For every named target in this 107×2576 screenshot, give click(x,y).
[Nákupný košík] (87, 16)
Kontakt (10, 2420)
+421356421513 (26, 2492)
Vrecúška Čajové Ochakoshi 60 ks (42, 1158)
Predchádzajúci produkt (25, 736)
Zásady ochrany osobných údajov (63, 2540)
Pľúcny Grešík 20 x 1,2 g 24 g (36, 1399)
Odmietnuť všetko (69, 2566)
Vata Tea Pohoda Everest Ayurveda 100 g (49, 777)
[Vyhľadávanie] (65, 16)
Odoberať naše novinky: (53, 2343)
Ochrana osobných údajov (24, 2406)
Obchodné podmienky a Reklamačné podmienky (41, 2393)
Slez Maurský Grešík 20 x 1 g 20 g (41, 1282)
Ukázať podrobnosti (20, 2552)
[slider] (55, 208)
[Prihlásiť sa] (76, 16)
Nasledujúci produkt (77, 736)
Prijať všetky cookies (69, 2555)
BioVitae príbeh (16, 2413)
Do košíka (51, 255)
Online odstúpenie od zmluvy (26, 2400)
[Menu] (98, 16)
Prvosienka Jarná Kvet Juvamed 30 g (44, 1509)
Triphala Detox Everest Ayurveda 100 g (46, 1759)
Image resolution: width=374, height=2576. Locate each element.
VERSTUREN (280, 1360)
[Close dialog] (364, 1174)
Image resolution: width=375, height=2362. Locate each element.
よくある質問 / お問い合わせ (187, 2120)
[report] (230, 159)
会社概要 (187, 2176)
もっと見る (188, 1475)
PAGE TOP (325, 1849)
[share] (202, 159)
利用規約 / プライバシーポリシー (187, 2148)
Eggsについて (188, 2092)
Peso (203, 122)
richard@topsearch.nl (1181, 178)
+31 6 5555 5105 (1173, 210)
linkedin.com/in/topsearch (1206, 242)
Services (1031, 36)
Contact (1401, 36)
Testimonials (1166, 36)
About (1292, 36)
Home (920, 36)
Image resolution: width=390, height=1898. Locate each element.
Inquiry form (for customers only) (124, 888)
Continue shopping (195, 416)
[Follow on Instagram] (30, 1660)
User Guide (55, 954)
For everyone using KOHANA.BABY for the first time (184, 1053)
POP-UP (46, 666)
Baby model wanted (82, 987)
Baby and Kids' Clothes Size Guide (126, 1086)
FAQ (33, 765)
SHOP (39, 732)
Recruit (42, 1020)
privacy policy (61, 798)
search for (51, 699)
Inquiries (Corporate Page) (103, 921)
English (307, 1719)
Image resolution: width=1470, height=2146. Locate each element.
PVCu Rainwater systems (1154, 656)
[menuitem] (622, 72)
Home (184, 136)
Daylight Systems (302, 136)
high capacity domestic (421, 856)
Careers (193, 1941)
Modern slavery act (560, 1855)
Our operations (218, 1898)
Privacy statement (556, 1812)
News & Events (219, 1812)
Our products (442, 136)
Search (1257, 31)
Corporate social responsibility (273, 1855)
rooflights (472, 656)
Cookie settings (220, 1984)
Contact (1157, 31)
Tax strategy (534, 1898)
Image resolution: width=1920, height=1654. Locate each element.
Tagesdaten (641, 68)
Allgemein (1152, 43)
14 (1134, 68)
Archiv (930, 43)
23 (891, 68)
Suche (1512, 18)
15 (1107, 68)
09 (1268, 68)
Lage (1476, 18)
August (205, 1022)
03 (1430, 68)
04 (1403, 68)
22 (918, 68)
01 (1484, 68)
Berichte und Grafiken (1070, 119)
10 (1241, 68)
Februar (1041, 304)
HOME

+--

• [Action item] Set down all of the data above again, exactly.

• [Exercise response]
For every named target in this 107×2576 screenshot, give click(x,y).
[Nákupný košík] (87, 16)
Kontakt (10, 2420)
+421356421513 (26, 2492)
Vrecúška Čajové Ochakoshi 60 ks (42, 1158)
Predchádzajúci produkt (25, 736)
Zásady ochrany osobných údajov (63, 2540)
Pľúcny Grešík 20 x 1,2 g 24 g (36, 1399)
Odmietnuť všetko (69, 2566)
Vata Tea Pohoda Everest Ayurveda 100 g (49, 777)
[Vyhľadávanie] (65, 16)
Odoberať naše novinky: (53, 2343)
Ochrana osobných údajov (24, 2406)
Obchodné podmienky a Reklamačné podmienky (41, 2393)
Slez Maurský Grešík 20 x 1 g 20 g (41, 1282)
Ukázať podrobnosti (20, 2552)
[slider] (55, 208)
[Prihlásiť sa] (76, 16)
Nasledujúci produkt (77, 736)
Prijať všetky cookies (69, 2555)
BioVitae príbeh (16, 2413)
Do košíka (51, 255)
Online odstúpenie od zmluvy (26, 2400)
[Menu] (98, 16)
Prvosienka Jarná Kvet Juvamed 30 g (44, 1509)
Triphala Detox Everest Ayurveda 100 g (46, 1759)
Image resolution: width=374, height=2576. Locate each element.
VERSTUREN (280, 1360)
[Close dialog] (364, 1174)
Image resolution: width=375, height=2362. Locate each element.
よくある質問 / お問い合わせ (187, 2120)
[report] (230, 159)
会社概要 (187, 2176)
もっと見る (188, 1475)
PAGE TOP (325, 1849)
[share] (202, 159)
利用規約 / プライバシーポリシー (187, 2148)
Eggsについて (188, 2092)
Peso (203, 122)
richard@topsearch.nl (1181, 178)
+31 6 5555 5105 (1173, 210)
linkedin.com/in/topsearch (1206, 242)
Services (1031, 36)
Contact (1401, 36)
Testimonials (1166, 36)
About (1292, 36)
Home (920, 36)
Image resolution: width=390, height=1898. Locate each element.
Inquiry form (for customers only) (124, 888)
Continue shopping (195, 416)
[Follow on Instagram] (30, 1660)
User Guide (55, 954)
For everyone using KOHANA.BABY for the first time (184, 1053)
POP-UP (46, 666)
Baby model wanted (82, 987)
Baby and Kids' Clothes Size Guide (126, 1086)
FAQ (33, 765)
SHOP (39, 732)
Recruit (42, 1020)
privacy policy (61, 798)
search for (51, 699)
Inquiries (Corporate Page) (103, 921)
English (307, 1719)
Image resolution: width=1470, height=2146. Locate each element.
PVCu Rainwater systems (1154, 656)
[menuitem] (622, 72)
Home (184, 136)
Daylight Systems (302, 136)
high capacity domestic (421, 856)
Careers (193, 1941)
Modern slavery act (560, 1855)
Our operations (218, 1898)
Privacy statement (556, 1812)
News & Events (219, 1812)
Our products (442, 136)
Search (1257, 31)
Corporate social responsibility (273, 1855)
rooflights (472, 656)
Cookie settings (220, 1984)
Contact (1157, 31)
Tax strategy (534, 1898)
Image resolution: width=1920, height=1654. Locate each element.
Tagesdaten (641, 68)
Allgemein (1152, 43)
14 (1134, 68)
Archiv (930, 43)
23 (891, 68)
Suche (1512, 18)
15 (1107, 68)
09 (1268, 68)
Lage (1476, 18)
August (205, 1022)
03 (1430, 68)
04 (1403, 68)
22 (918, 68)
01 (1484, 68)
Berichte und Grafiken (1070, 119)
10 (1241, 68)
Februar (1041, 304)
HOME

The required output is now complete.